> [提供されたエントリ]
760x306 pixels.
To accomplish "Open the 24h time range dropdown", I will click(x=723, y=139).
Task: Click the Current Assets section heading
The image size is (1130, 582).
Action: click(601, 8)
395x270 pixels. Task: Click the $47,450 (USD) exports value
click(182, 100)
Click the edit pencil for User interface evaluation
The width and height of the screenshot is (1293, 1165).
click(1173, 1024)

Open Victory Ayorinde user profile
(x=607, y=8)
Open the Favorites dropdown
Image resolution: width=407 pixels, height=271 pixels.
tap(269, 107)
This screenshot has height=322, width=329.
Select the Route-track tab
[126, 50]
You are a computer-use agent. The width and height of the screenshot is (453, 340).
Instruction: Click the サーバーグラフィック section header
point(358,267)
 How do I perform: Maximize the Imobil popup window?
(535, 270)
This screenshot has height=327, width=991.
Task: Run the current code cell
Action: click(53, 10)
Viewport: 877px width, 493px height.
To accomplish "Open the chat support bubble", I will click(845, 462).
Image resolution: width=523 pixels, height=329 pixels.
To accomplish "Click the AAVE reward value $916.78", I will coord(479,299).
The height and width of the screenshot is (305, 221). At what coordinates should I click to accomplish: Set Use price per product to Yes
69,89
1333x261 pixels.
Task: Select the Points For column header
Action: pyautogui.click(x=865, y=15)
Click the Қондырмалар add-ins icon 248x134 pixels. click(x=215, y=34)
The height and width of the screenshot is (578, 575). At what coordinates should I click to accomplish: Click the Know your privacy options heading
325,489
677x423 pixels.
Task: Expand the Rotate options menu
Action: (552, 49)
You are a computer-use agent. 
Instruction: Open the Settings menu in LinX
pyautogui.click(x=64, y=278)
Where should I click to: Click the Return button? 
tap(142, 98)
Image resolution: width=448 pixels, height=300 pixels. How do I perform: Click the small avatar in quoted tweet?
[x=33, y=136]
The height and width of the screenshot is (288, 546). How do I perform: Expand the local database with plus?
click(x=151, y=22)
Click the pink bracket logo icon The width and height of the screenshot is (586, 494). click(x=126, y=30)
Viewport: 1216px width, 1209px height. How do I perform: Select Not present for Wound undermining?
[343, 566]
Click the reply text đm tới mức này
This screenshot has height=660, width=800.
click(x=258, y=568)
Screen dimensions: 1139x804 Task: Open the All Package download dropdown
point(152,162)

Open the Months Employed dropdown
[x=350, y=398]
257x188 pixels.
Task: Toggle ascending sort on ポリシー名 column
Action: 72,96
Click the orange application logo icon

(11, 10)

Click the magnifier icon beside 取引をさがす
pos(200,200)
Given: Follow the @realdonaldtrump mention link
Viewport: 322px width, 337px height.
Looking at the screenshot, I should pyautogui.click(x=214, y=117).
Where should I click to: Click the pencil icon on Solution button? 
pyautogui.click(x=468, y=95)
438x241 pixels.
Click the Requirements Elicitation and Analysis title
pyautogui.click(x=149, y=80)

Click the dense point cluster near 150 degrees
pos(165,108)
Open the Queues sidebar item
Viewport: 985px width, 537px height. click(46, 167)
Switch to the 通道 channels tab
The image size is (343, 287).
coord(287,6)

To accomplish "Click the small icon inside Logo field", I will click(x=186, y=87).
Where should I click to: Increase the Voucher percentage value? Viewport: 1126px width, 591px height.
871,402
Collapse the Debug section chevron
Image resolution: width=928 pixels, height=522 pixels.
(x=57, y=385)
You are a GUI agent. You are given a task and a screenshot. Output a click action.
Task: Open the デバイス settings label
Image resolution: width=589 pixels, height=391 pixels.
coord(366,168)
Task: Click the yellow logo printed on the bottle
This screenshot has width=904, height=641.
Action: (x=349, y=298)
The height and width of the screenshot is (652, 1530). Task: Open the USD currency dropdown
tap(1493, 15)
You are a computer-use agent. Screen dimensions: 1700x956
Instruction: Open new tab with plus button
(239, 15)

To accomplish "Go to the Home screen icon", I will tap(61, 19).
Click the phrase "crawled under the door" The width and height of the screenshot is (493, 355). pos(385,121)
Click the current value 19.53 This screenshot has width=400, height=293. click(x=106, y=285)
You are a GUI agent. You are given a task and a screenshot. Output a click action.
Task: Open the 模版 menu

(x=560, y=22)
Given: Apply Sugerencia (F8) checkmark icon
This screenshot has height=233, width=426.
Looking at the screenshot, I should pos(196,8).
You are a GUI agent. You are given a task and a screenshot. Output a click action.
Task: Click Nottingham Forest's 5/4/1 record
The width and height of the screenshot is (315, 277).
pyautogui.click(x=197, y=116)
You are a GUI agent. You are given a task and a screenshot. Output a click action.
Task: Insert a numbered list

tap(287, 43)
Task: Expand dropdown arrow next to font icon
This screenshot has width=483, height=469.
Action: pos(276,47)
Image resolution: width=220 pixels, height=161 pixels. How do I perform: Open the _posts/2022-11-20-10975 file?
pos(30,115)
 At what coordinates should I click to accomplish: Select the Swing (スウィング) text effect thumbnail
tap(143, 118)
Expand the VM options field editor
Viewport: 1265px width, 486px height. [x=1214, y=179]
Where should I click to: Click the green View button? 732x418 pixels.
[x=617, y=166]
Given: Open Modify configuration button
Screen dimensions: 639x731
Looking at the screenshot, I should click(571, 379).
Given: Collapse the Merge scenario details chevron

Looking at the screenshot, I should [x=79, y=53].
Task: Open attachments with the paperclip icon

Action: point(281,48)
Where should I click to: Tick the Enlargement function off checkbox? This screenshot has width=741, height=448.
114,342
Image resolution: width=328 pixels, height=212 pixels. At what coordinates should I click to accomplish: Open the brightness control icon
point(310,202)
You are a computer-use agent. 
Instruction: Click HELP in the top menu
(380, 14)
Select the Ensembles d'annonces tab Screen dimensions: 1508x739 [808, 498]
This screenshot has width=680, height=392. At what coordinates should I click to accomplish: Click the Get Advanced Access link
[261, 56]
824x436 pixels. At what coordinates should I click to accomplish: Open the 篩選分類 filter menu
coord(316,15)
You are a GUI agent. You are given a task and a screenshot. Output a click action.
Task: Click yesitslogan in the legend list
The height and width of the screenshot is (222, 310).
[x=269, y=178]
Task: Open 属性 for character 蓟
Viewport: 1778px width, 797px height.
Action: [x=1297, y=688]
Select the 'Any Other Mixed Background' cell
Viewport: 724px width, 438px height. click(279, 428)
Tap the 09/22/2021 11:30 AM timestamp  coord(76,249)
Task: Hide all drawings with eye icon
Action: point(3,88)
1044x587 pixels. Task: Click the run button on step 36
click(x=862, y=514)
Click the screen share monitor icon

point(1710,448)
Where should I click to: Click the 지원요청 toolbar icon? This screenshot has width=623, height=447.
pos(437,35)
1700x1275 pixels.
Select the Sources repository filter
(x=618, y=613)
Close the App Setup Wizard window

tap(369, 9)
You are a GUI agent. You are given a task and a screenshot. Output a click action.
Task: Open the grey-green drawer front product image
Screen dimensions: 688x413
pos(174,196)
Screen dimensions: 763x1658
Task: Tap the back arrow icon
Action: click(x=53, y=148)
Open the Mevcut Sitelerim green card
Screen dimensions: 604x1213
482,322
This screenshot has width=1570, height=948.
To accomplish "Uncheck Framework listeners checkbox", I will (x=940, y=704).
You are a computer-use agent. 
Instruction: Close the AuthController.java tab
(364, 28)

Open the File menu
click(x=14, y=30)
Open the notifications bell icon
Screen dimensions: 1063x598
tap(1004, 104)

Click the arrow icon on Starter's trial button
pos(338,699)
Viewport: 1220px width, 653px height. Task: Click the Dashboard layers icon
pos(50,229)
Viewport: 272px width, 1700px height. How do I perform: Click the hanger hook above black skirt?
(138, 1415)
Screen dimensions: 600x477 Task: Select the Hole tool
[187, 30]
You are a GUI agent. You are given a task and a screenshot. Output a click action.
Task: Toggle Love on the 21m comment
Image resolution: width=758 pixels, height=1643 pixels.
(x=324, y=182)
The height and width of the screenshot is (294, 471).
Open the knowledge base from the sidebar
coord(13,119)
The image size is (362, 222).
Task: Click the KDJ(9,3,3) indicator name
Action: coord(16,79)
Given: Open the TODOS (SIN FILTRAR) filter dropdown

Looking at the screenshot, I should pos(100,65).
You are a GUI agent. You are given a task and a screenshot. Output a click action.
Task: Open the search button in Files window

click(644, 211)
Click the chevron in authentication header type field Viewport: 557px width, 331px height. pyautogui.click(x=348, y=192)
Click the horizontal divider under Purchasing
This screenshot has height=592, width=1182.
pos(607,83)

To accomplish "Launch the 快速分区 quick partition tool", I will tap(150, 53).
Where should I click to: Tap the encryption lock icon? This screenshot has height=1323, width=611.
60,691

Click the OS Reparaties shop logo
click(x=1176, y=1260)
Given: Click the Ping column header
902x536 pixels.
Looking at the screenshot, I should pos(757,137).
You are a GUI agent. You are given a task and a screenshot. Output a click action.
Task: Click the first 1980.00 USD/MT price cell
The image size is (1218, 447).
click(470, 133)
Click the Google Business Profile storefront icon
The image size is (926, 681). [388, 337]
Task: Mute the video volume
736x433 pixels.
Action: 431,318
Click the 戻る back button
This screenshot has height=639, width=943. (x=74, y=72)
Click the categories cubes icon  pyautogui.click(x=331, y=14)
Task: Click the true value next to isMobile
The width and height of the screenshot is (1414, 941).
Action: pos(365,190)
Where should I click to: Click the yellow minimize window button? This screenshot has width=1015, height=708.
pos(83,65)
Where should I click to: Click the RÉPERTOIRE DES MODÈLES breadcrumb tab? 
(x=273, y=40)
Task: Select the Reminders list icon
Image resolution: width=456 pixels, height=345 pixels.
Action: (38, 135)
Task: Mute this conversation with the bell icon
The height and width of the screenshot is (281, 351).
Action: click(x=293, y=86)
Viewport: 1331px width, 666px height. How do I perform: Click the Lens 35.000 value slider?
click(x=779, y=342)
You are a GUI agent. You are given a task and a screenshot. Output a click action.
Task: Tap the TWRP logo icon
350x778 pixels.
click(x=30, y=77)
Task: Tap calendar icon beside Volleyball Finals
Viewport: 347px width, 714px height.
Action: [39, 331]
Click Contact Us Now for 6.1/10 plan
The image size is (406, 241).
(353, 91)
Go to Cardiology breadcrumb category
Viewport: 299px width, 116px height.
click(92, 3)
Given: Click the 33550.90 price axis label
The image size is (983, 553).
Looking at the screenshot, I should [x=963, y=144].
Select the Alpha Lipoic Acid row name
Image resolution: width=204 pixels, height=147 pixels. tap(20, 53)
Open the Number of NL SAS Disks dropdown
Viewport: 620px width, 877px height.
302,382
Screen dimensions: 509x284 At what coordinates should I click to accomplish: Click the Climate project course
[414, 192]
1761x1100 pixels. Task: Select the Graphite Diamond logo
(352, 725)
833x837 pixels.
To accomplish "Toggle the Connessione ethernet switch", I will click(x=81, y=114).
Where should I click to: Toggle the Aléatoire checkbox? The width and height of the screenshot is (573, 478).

> [課題の指示]
上のエントリのうち、「Where should I click to: Increase」を含む行から「will tap(61, 19).」を含む行までをすべて、空行を除き1行につき1つの文字列としてJSONのリストに書き換えてもらえますか？

> [課題の結果]
[
  "Where should I click to: Increase the Voucher percentage value? Viewport: 1126px width, 591px height.",
  "871,402",
  "Collapse the Debug section chevron",
  "Image resolution: width=928 pixels, height=522 pixels.",
  "(x=57, y=385)",
  "You are a GUI agent. You are given a task and a screenshot. Output a click action.",
  "Task: Open the デバイス settings label",
  "Image resolution: width=589 pixels, height=391 pixels.",
  "coord(366,168)",
  "Task: Click the yellow logo printed on the bottle",
  "This screenshot has width=904, height=641.",
  "Action: (x=349, y=298)",
  "The height and width of the screenshot is (652, 1530). Task: Open the USD currency dropdown",
  "tap(1493, 15)",
  "You are a computer-use agent. Screen dimensions: 1700x956",
  "Instruction: Open new tab with plus button",
  "(239, 15)",
  "To accomplish \"Go to the Home screen icon\", I will tap(61, 19)."
]